On 5/12/05 1:26 AM, "wmmarks" <[EMAIL PROTECTED]> wrote:
 
>> He's also presided over the unpleasant task of belt tightening
>> required to fix our financial mess, bequeathed to us by the Sharon
>> Sayles Belton / Jackie Cherryhomes crowd -- which interestingly
>> enough, happens to include Peter McLaughlin.
> 
> Not exactly accurate. SSB came in behind 30 years of red lining of the
> inner city by banks, insurance companies, and city services. She had a
> mess to clean up left by her predecessors. The NRP was one successful
> effort that SSB presided over after Fraser introduced it. Higher numbers
> of police officers were also items she spent money on. She supported
> Success by Six, she supported Tubman Shelter and other efforts to help
> children and women survive in the 21st. century. She had more than a
> little to do with bringing down Ferris Alexander, the porn king, and
> putting the MN Workforce Office on the corner of Lake and Chicago in
> place of Alexander's scuzzy theater. She pushed the city council into
> taking some leadership, something they had been rather more lax about
> than could continue to be tolerated. She gathered partners in the
> legislature and the county and among some of the high rollers to help
> her push her agenda.
> 
> All that change cost money, but the city is reaping the rewards in the
> ability to charge higher taxes. She brought land out of moth balls for
> redevelopment. All these neighborhoods on the South side which had
> suffered mightily through those years are in full flood recovery--even
> Phillips, the biggest and arguably the worst off of all the neighborhoods.
> 
>> They're the Old Guard who were spendthrift with our tax dollars,
>> especially when it came to developers, labor unions, cronies and
>> pension funds.  They left us a huge mess.
> 
> Did they leave a mess or did they begin the long process of cleaning up
> the mess the city had gotten into? I think SSB, et.al. practiced a
> brinkmanship that I could not have done were I in their positions, but I
> think Mpls. and the entire state benefited from it. Thirty years of
> neglect, benign and otherwise, had left the core of the city a mess. I
> know that the area of the city where I live certainly benefited from
> SSB. If you were to compare the amount of tax dollars being collected
> here against what had been being collected before SSB, you might be
> pleasantly surprised. Those added taxes are keeping your taxes lower, so
> part of what RT is claiming kudos for was put in place by his
> predecessor, one SSB.

On the contrary, Chris Johnson's version of city budget history matches
pretty closely with version that was well-documented two years ago in the
March 2003 City Pages article, "Hard Times at City Hall"
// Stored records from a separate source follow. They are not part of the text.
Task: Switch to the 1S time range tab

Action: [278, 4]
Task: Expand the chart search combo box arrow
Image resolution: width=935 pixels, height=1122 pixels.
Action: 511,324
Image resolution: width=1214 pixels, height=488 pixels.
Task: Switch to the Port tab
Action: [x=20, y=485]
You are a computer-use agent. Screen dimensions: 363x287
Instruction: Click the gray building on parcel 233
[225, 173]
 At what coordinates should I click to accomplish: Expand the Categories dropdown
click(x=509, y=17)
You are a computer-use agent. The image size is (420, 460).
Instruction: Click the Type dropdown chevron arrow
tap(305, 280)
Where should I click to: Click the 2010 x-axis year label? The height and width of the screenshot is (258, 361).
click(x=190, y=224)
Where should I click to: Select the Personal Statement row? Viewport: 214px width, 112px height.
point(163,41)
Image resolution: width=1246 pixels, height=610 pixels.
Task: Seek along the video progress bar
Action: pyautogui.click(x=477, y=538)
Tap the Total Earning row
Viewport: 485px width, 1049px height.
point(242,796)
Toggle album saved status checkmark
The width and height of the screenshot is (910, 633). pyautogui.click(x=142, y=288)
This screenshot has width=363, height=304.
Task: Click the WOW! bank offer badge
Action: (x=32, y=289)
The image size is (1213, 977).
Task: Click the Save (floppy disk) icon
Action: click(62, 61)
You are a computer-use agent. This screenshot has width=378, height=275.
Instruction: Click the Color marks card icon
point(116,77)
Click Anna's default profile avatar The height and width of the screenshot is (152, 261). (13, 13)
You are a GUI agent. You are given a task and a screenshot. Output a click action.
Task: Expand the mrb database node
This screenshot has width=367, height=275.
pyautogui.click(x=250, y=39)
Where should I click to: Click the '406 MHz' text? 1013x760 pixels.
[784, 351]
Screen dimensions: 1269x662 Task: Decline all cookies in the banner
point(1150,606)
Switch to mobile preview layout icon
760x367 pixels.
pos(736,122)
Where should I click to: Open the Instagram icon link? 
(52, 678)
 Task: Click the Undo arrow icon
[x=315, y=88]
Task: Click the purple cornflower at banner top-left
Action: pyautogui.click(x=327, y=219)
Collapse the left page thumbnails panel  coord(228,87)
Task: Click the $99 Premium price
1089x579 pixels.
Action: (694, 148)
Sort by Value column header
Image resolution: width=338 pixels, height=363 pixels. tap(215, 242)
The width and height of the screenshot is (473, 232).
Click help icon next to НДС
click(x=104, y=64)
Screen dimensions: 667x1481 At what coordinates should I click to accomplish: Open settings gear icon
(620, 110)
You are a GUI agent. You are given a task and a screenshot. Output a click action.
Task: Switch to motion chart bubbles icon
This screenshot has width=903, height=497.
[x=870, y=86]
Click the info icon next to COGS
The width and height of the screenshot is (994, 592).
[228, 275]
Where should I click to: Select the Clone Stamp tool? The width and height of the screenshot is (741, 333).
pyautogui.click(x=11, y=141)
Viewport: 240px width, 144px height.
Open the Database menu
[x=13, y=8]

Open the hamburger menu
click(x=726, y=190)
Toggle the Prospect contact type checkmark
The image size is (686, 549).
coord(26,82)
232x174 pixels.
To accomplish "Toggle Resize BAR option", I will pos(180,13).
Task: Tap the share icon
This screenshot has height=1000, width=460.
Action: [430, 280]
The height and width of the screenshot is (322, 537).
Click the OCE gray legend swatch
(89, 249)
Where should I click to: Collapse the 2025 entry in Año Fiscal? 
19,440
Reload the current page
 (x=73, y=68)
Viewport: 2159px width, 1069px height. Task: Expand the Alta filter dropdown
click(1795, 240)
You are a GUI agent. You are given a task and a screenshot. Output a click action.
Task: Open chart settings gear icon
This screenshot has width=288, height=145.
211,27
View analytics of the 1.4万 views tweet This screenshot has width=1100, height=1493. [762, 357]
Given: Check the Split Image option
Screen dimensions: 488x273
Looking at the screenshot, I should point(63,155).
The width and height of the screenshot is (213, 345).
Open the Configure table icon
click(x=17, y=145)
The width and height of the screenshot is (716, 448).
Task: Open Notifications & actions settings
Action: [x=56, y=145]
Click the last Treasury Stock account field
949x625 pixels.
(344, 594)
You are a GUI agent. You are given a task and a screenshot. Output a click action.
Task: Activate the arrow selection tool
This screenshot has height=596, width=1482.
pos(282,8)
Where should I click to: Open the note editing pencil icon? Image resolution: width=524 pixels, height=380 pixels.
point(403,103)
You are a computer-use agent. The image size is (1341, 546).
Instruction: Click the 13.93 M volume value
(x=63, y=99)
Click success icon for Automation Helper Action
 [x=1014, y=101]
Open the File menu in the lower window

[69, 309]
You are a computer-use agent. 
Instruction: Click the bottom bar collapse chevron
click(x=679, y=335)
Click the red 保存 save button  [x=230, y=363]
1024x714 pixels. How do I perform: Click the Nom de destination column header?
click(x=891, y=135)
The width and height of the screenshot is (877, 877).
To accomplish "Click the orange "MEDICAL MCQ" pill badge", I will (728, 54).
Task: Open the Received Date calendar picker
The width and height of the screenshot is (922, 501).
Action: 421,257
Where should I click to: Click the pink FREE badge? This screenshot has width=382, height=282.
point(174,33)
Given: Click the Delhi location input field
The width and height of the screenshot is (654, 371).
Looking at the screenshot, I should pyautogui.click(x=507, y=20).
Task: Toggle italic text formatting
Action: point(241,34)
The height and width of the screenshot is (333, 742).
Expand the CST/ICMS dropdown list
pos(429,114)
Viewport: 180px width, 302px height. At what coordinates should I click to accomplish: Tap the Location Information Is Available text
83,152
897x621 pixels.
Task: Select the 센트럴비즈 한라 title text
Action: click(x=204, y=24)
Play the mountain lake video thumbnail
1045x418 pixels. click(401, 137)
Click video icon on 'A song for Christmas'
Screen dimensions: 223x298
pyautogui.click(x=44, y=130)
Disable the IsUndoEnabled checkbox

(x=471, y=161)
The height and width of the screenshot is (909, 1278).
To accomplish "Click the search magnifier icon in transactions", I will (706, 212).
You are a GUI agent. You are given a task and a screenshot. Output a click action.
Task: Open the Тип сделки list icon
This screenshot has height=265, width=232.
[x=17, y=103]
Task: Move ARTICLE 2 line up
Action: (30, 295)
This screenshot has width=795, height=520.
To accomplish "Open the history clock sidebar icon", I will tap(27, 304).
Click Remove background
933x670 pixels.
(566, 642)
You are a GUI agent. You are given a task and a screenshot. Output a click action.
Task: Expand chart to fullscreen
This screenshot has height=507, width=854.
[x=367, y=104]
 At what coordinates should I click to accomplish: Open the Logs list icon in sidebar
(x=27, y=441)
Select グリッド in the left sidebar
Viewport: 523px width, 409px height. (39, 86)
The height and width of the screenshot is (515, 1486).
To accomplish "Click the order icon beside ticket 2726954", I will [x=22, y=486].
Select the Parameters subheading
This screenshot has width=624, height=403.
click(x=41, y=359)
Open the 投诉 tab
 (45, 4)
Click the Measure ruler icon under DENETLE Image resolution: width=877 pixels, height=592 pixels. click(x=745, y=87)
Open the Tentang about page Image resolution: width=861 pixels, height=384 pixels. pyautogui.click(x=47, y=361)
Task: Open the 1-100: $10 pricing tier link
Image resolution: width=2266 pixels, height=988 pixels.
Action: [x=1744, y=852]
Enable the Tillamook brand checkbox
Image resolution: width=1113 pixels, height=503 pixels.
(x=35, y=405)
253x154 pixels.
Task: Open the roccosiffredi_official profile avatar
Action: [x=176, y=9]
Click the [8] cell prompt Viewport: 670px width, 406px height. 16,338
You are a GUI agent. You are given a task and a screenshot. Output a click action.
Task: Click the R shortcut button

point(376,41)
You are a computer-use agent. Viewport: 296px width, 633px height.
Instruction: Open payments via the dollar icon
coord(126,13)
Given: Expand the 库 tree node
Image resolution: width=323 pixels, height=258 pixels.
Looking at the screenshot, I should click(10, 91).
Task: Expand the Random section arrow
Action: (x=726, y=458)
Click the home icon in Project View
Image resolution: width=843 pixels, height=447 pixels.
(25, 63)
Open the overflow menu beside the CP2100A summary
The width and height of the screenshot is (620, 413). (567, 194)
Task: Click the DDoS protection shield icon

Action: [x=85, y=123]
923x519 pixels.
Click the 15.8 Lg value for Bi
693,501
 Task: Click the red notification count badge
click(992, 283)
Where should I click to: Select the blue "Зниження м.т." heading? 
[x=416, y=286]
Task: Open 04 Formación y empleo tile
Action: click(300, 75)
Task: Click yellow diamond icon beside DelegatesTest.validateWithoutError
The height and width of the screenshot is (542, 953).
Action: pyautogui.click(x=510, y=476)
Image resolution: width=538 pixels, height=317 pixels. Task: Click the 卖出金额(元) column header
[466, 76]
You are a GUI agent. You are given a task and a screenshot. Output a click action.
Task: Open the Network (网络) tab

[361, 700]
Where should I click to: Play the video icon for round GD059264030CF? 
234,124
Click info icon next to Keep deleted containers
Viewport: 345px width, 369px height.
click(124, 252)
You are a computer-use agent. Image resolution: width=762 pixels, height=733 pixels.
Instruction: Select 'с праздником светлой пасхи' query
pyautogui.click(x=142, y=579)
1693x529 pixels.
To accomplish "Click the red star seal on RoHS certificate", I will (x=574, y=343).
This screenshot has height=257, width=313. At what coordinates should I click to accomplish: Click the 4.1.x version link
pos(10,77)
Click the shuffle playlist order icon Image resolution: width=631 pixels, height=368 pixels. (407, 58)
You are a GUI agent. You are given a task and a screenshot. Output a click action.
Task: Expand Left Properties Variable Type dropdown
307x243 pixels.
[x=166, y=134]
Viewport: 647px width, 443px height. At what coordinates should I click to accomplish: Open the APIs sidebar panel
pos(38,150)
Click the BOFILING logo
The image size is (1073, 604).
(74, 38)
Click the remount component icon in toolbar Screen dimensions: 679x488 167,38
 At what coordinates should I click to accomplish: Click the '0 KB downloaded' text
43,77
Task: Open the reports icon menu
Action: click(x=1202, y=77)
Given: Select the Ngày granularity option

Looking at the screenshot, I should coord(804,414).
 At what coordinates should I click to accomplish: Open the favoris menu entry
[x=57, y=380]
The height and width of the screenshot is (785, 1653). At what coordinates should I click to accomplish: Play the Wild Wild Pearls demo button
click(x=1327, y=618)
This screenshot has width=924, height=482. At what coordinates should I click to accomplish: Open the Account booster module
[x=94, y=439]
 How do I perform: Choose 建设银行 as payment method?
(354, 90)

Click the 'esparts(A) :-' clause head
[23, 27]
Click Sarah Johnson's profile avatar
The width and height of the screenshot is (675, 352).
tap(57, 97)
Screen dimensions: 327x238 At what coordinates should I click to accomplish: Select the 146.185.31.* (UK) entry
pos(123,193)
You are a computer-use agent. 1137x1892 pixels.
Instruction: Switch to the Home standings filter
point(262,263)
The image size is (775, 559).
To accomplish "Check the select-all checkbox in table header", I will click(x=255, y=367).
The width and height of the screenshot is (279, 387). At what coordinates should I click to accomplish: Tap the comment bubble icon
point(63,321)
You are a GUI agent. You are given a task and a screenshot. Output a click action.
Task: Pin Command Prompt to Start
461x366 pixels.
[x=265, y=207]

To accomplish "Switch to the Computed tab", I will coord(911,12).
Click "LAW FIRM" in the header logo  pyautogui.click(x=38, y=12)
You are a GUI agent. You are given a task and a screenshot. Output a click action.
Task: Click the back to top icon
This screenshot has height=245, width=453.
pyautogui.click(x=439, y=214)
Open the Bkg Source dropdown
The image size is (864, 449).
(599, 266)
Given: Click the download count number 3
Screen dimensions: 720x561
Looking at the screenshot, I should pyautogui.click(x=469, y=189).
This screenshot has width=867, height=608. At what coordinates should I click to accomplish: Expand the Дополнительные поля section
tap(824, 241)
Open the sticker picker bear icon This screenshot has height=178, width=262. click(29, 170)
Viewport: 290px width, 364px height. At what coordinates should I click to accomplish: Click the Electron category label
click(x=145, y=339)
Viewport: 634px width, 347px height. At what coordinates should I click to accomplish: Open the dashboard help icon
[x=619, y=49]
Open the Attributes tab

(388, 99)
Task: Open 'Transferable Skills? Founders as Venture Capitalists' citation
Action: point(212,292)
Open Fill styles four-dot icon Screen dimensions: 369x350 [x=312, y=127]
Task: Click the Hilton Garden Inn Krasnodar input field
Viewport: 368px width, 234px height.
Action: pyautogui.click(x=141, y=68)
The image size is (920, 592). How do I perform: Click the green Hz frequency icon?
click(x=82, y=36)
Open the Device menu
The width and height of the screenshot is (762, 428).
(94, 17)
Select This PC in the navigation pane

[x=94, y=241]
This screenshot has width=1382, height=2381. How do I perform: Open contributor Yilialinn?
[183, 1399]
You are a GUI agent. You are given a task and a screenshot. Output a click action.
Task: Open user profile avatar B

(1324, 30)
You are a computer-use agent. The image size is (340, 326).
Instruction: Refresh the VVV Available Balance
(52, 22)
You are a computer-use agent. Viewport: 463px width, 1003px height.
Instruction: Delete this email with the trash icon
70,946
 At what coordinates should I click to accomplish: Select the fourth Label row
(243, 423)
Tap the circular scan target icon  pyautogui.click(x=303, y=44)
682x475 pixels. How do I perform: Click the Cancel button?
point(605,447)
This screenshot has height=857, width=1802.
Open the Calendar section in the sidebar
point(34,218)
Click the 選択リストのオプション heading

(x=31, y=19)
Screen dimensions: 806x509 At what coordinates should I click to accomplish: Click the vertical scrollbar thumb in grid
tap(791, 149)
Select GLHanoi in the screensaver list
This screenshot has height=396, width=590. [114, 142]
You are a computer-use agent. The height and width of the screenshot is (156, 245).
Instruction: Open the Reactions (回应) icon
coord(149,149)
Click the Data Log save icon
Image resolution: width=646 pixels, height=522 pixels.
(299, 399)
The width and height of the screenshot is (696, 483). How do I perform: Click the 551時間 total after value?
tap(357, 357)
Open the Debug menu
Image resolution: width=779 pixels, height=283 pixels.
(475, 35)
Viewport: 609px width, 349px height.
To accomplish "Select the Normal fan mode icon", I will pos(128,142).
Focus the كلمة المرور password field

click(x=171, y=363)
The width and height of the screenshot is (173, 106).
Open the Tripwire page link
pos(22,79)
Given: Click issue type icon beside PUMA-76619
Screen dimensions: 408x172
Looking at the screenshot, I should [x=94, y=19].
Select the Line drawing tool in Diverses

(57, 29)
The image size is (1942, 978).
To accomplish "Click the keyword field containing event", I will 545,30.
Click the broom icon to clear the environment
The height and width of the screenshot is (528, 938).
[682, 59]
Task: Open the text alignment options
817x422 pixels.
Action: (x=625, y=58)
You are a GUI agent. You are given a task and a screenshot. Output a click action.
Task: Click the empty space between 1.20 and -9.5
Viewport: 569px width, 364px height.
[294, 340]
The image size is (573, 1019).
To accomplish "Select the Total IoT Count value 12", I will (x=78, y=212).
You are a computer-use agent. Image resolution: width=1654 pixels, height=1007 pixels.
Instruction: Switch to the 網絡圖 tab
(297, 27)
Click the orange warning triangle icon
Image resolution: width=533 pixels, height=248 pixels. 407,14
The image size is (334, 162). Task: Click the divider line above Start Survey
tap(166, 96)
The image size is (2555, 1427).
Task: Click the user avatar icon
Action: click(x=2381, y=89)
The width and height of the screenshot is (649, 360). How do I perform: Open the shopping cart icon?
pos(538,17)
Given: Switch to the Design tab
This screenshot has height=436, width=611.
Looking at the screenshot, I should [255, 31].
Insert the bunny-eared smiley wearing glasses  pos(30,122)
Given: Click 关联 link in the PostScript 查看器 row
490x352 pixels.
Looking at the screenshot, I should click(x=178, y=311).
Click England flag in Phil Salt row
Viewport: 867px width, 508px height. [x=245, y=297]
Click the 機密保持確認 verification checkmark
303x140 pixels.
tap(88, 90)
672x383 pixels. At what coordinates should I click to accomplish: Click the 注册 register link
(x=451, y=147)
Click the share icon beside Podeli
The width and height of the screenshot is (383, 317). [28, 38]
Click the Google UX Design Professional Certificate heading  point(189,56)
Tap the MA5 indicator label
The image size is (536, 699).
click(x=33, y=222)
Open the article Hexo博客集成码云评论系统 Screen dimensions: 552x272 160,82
http://citypages.com/databank/24/1161/article11092.asp

A little excerpt for those who need a refresher:

"In 1991, in the midst of the last true nationwide recession, Mayor
Don Fraser warned of "belt-tightening" ahead in his annual budget
address. Fraser oversaw a city that was then around half a billion
dollars in debt for bonding projects. At the same time, Minneapolis's
cash expenditures were consistently exceeding its revenues, by as much
as $84 million in 1991. By the time Fraser left office in 1993, the
debt had grown to $726 million.

But those numbers would soon seem modest. After Fraser, the debt spun
out of control. City leaders began balancing the books through a
combination of bonded debt and debt-shifting maneuvers that were the
equivalent of paying off a MasterCard with a Visa. Led by then-mayor
Sharon Sayles Belton and a city council obsessed with big development
projects, the city plunged ahead. In 1995, Minneapolis spent $132
million more than it made. It didn't stop there. By the time Sayles
Belton left office, in 2001, the city's debt was approximately $1.5
billion, and Minneapolis paid $137 million in debt service that year.

>From 1990 to 2001, there wasn't a single year in which the city's
expenditures didn't exceed its revenues. (The city's 2002 financial
statement is not yet available.) The year the budget came closest to
being balanced, at the height of boomtime in 1997, the city spent
$427.7 million and took in $427.4 million. All told, in those 12 years
the city spent $644.7 million more--not including debt--than it took
in. And the amount of its total indebtedness--between $1.1 billion and
$1.5 billion, depending on how you count--more than doubled."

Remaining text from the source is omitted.